With the rise of the scientific revolution, materialistic understandings of the origins of the universe became more widely accepted in the West. Accordingly, the publication of Charles Darwin’s On the Origin of the Species in 1859 was seized upon by atheists as providing a scientific justification for their view. Darwin’s work fostered secularist agendas in Western countries, primarily through Karl Marx’s application of Darwin’s principles to his economic and political theories. In Das Kapital, Marx appealed to Darwin’s contributions. Although Darwin was not supportive of Marx’s use of his philosophy for the propagation of political and economic socialism, the rise of secularism can be directly tied to the influence of Darwin on Marx.

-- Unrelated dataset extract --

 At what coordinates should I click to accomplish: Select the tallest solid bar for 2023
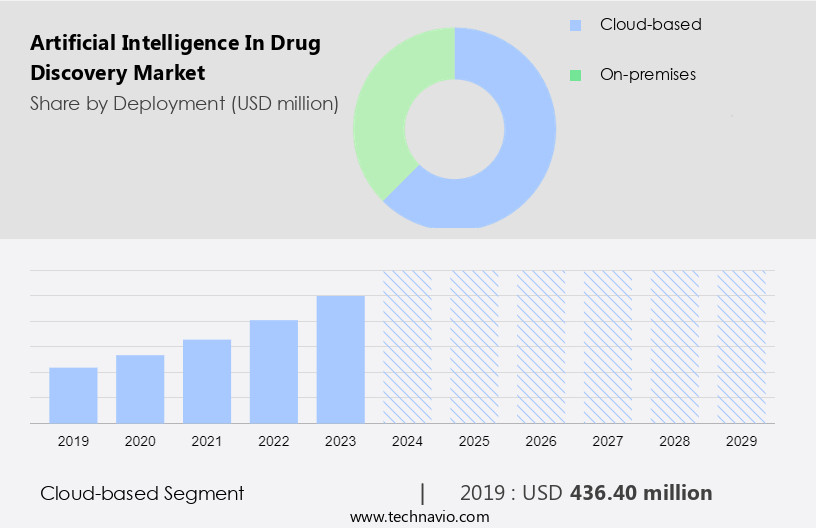(x=341, y=359)
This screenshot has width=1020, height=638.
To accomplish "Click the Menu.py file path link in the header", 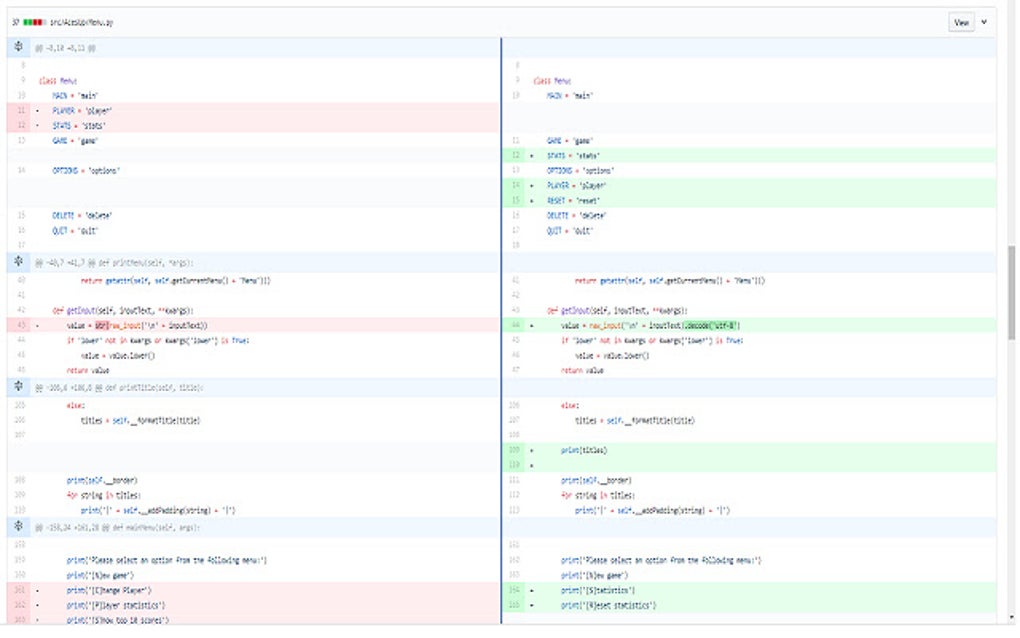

After Marx, the nineteenth-century German philosopher Friedrich Nietzsche further advanced anti-theistic philosophy throughout the Western world. On numerous occasions, Nietzsche used the phrase “God is dead” to explain the effects of the Enlightenment in producing an increasing disbelief in God and subsequent secularization in Western society.
In 1927, the British philosopher Bertrand Russell gave a talk at the National Secular Society in London that was later published in 1969 under the title Why I Am Not a Christian and Other Essays on Religion and Related Subjects. This book had a significant effect on readers in Britain and America, further popularizing atheism and secularism. Russell helped pave the way for the “new atheist” movement—a contemporary form of atheist apologetics popularized by Richard Dawkins, Daniel Dennett, Sam Harris, and Christopher Hitchens. Dawkins’ The God Delusion, released in 2006, was a New York Times best seller and the second-best-selling book on Amazon that year. New atheism distinguishes itself from older forms of atheism in that it does not simply reject belief in God but also is hostile to those who hold religious views.
The term secularism was first coined by George Holyoake in the mid-nineteenth century in his work Principles of Secularism. Holyoake defined secularism in this way:
Secularism is a series of principles intended for the guidance of those who find theology indefinite, or inadequate, or deem it unreliable. It replaces theology, which mainly regards life as a sinful necessity, as a scene of tribulation through which we pass to a better world.1
While secularism spread through Europe in the eighteenth century, it took longer to take root in the United States, arriving in force in the late nineteenth and early twentieth centuries. In 1963, the Supreme Court ruled in Abington School District v. Schempp that school-sponsored Bible reading and prayer were unconstitutional. Madalyn Murray O’Hair, founder of American Atheists and the woman who brought a companion case, Murray v. Curlett, was an infamous leader in the push for the secularization of public schools in America.
Who are the key figures?
The four most famous proponents of atheism on the popular level today are Dawkins, Dennett, Harris, and Hitchens. While there are many other philosophers, scientists, academics, authors, politicians, entertainers, and activists who profess to be atheists or secularists, some of the more well-known proponents of atheism in recent years have been Stephen Hawking, the renowned theoretical physicist; Peter Singer, Ira W. DeCamp Professor of Bioethics at Princeton University; the best-selling novelist Philip Pullman; and Ray Kurzweil, noted inventor and advocate of transhumanism.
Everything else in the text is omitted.